◆ **What you are asked to do**
Return the listing below word for word.

◆ **Input**

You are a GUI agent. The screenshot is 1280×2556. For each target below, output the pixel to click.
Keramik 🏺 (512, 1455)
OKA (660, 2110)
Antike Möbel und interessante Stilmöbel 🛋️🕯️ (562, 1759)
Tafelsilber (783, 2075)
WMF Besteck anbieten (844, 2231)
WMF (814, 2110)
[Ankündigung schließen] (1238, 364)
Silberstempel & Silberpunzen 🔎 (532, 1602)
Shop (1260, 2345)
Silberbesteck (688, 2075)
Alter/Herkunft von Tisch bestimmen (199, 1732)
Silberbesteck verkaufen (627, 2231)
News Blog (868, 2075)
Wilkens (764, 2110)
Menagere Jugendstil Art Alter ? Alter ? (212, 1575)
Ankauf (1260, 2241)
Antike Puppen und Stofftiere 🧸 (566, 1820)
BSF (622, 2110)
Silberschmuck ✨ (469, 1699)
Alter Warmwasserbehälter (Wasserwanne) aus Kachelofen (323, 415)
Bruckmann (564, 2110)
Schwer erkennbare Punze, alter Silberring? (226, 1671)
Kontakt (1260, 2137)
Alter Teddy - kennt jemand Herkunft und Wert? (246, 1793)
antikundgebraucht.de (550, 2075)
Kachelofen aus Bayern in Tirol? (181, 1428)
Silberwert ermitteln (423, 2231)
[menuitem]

◆ **Answer for this exercise**
You are a GUI agent. The screenshot is 1280×2556. For each target below, output the pixel to click.
Keramik 🏺 (512, 1455)
OKA (660, 2110)
Antike Möbel und interessante Stilmöbel 🛋️🕯️ (562, 1759)
Tafelsilber (783, 2075)
WMF Besteck anbieten (844, 2231)
WMF (814, 2110)
[Ankündigung schließen] (1238, 364)
Silberstempel & Silberpunzen 🔎 (532, 1602)
Shop (1260, 2345)
Silberbesteck (688, 2075)
Alter/Herkunft von Tisch bestimmen (199, 1732)
Silberbesteck verkaufen (627, 2231)
News Blog (868, 2075)
Wilkens (764, 2110)
Menagere Jugendstil Art Alter ? Alter ? (212, 1575)
Ankauf (1260, 2241)
Antike Puppen und Stofftiere 🧸 (566, 1820)
BSF (622, 2110)
Silberschmuck ✨ (469, 1699)
Alter Warmwasserbehälter (Wasserwanne) aus Kachelofen (323, 415)
Bruckmann (564, 2110)
Schwer erkennbare Punze, alter Silberring? (226, 1671)
Kontakt (1260, 2137)
Alter Teddy - kennt jemand Herkunft und Wert? (246, 1793)
antikundgebraucht.de (550, 2075)
Kachelofen aus Bayern in Tirol? (181, 1428)
Silberwert ermitteln (423, 2231)
[menuitem]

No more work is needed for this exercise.